Leader election on rings. [Ch 3] The leader election problem. The notions of uniform and anonymous algorithms. Impossibility of solving leader election by a deterministic anonymous algorithm on a ring due to inability to "break symmetry". An O(n log n) message complexity uniform non-anonymous asynchronous algorithm that uses a distributed analog of the divide and conquer technique. A lower bound of Omega(n log n) on message complexity of leader election on asynchronous uniform rings. A technique for proving lower bounds by "reapplying schedules". The lower bound requires that message deliveries may be delayed. A gap between synchronous and asynchronous models. A synchronous uniform algorithm with O(n) message complexity for a more general model of unsynchronized starts.

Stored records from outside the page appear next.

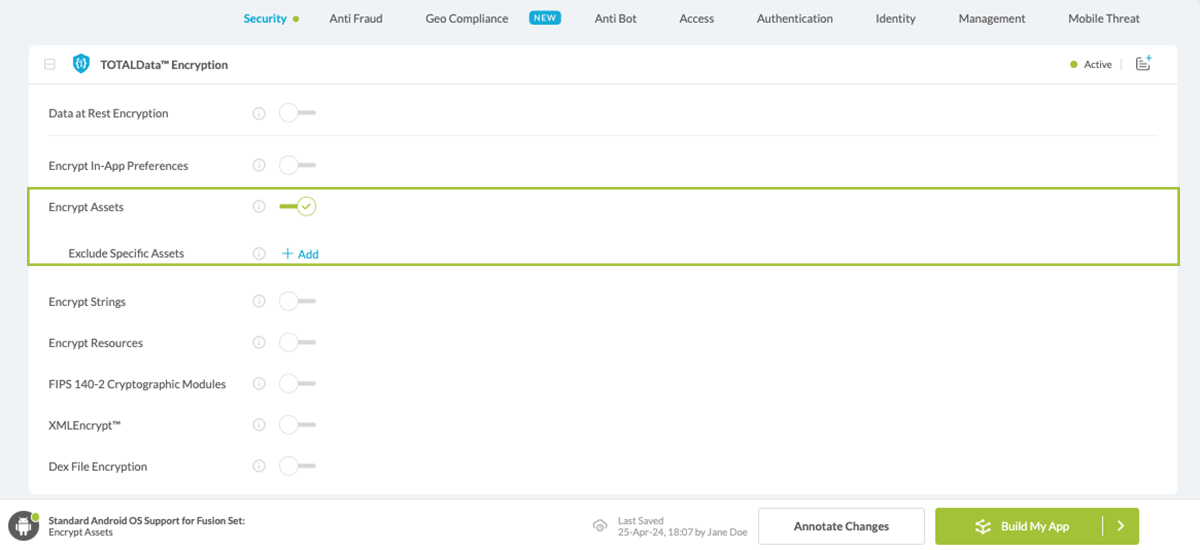Open Build My App arrow dropdown
The image size is (1200, 550).
1120,526
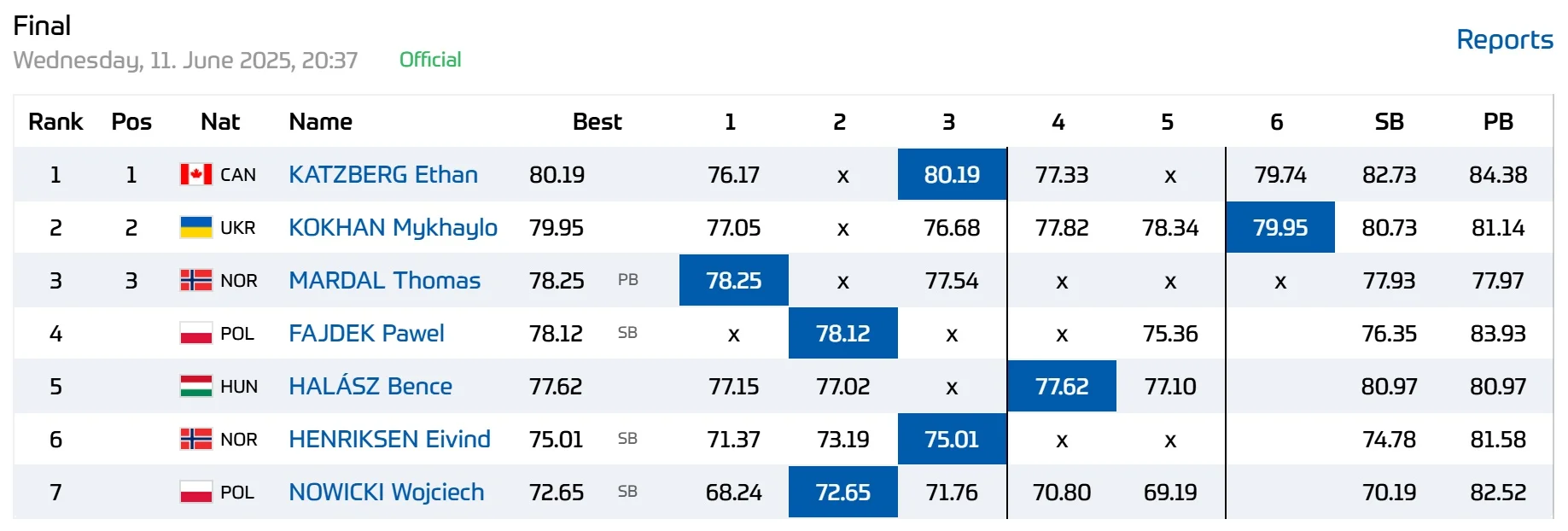Click the PB column header
Screen dimensions: 1568x531
(x=1498, y=122)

Causality and time. [Ch 6] Logical clock, or Lamport clock, as a way to totally order events in a distributed system and offer the illusion of global time available to processors. The happens-before relation that captures the possibility of one event causally affecting other event, and two events not affecting each other (concurrent events). An implementation of happens-before relation using Vector clock of n coordinates for n processors and a proof of its correctness. A lower bound of n on the number of coordinates of any vector implementation of happens-before relation. The notion of consistent cut that "freezes" processors when "every effect has a cause". The consistent cut algorithm for finding a consistent cut majorized by a cut; processors must maintain arrays of vector clocks. The distributed snapshot algorithm for finding a consistent cut using a "lightweight message flood" initiated by any processor at any time; messages must be delivered in the order they were sent, for any pair of processors. A model of a distributed system with hardware clocks without drift but with unknown offsets, and the clock synchronization problem. An algorithm that achieves u(1-1/n) synchronization where u is the uncertainty in message processing time. An impossibility result of achieving synchronization better than u(1-1/n).

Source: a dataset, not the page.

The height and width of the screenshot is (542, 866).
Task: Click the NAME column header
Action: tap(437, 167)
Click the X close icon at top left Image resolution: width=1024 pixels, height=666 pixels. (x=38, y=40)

Mutual exclusion in shared memory. [Ch 4] A formal definition of shared memory model and mutual exclusion problem. An algorithm ensuring no deadlock that uses a single one bit test&set register. An algorithm providing a stronger fairness property i.e., FIFO entry order (and hence no lockout) that uses a single read-modify-write register with 2log n bits. A lower bound of n on the number of memory states required to ensure the strong fairness property of k-bounded waiting (implied by FIFO). Mutual exclusion can be done from "nothing" i.e., from read-write registers. The Bakery algorithm that provides no lockout, but uses unbounded registers. A two-processor algorithm that uses only three bits and the idea of exchanging "priority" between processors, and its generalization to n processors using a tournament tree.
Fault-tolerant consensus. [Ch 5] Definition of the consensus problem with termination, agreement and validity properties. Crash failures of processors as a way to model benign faults in real distributed systems, and Byzantine failures as a way to model malicious faults. Synchronous message-passing algorithms: one that tolerates at most f crash failures and uses f+1 rounds, and one that tolerates at most f Byzantine failures and uses 2(f+1) rounds but restricts f<n/4. The algorithms use a "rotating coordinator" technique to ensure that there is at least one round "coordinated" by a non-faulty processor. Byzantine failures make consensus difficult. Impossibility of achieving consensus in synchronous message passing model when f>=n/3 and there can be f Byzantine failures. Asynchrony that makes consensus quite difficult, too. Impossibility of achieving consensus by a wait-free algorithm in a shared-memory system with single-writer multi-reader registers. The proof shows that no processor can decide in a certain admissible execution because we can always maintain "ambiguity" (or bivalence).
Advanced topics. Fault-tolerant scheduling for computing on the Internet: overview of paper [1].
| [1] | Malewicz, G., Rosenberg, A., Yurkewych, M.: On Scheduling Complex Dags for Internet-Based Computing. 19th IEEE International Parallel & Distributed Processing Symposium (IPDPS'05) (2005) 66 |